O que não se perde nesta parte do livro é o tom confessional adotado por Leavitt, que reflete o latente desespero de Bauman. Essa opção do autor é corajosa, porque pode ser interpretada como se ele tivesse perdido o controle da narrativa demonstrado na primeira metade. Na verdade, pode tratar-se de uma escolha metalingüística, na qual o conteúdo da prosa interfere em sua forma.
Como Uma Vida de Amor e Mentiras é um relato em primeira pessoa, a desestruturação do texto reflete o estado de confusão mental do protagonista, que depois de uma estréia promissora no círculo nova-iorquino das letras, começa a patinar na pretensão e na incapacidade de produzir algo tão bom e impactante quanto suas primeiras histórias.
O interessante é que essa segunda metade do romance apresenta os mesmos defeitos apontados a Bauman por um editor que se recusa a publicar suas histórias: "o tom condescendente" e "a ausência de personagens com os quais o leitor possa identificar-se". O mesmo acontece com Uma Vida de Amor e Mentiras, no qual se esvai o fascínio exercido pelos personagens apresentados nas páginas iniciais, como a mãe excêntrica do protagonista e seu bizarro círculo de amigos na universidade.
As novas pessoas na vida de Bauman, de seu ponto de vista, não despertam qualquer tipo de identificação ou empatia.

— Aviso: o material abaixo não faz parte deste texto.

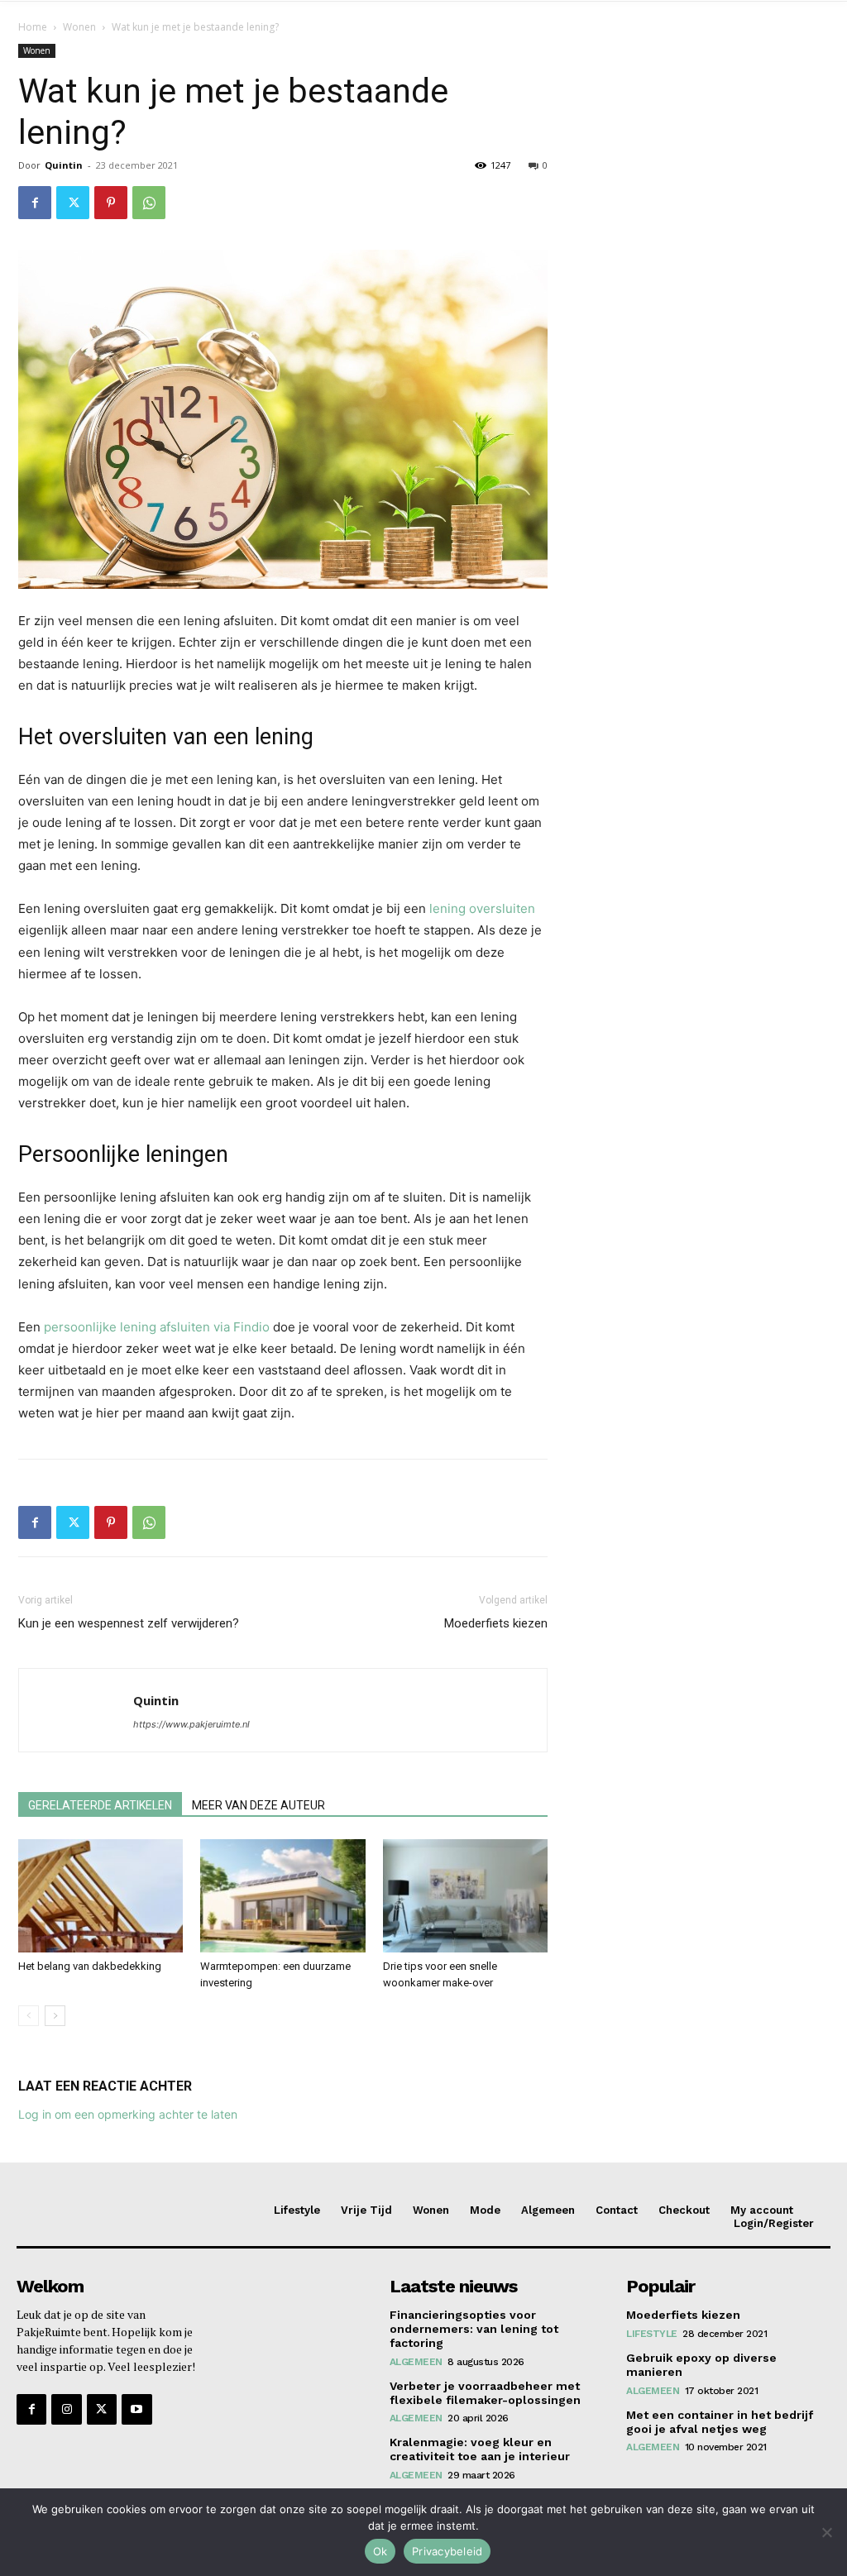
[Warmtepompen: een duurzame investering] (282, 1895)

E o humor e a autocrítica corrosiva cedem lugar a um certo tom de vitimismo que, pouco a pouco, transforma-se em oportunismo e ambição em doses exageradas. A necessidade de reconquistar a atenção da crítica e, principalmente, do meio literário, chega a beirar o patético, fazendo lembrar os tempos em que fazia de tudo para conquistar professores na universidade e provar ser melhor do que os outros.

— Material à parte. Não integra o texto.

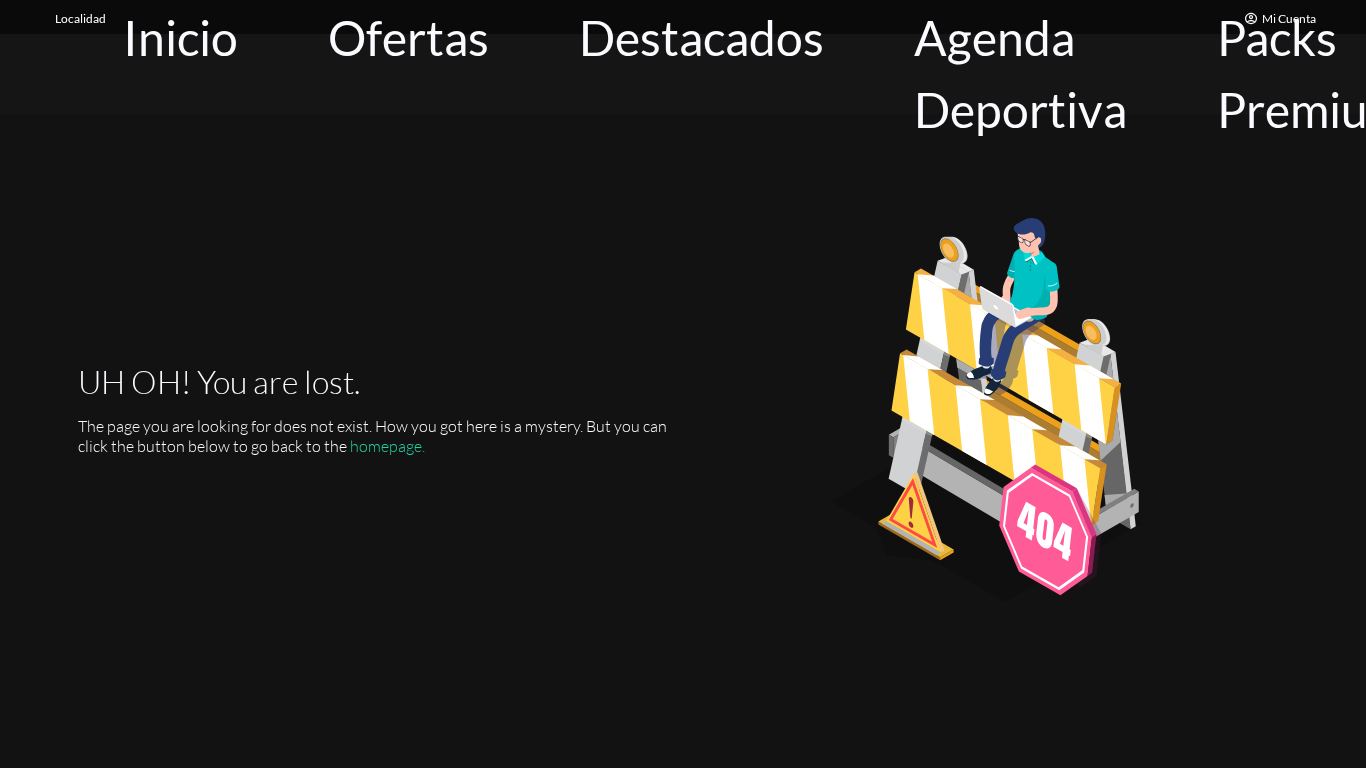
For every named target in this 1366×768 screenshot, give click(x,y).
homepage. (387, 446)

Quando reencontra Stanley Flint, o mentor com quem brigou ao ouvir que não era um escritor tão genial quanto imaginava, Bauman tem uma revelação perturbadora. É o arremate para o livro de Leavitt.
Mais do que um mestre, Flint representa para Bauman a figura paterna capaz de lhe indicar o caminho rumo à felicidade, à consagração algo de que jamais desfrutou em sua vida familiar. Por isso, o professor, dentro da cabeça do protagonista, toma proporções monstruosas. E, ao se perceber apenas mais um entre tantos jovens aspirantes a escritor a atravessar o caminho de Flint em seus anos de vida acadêmica, Bauman se dá conta, talvez tarde demais, de que sua vida foi pautada por mentiras e ilusões.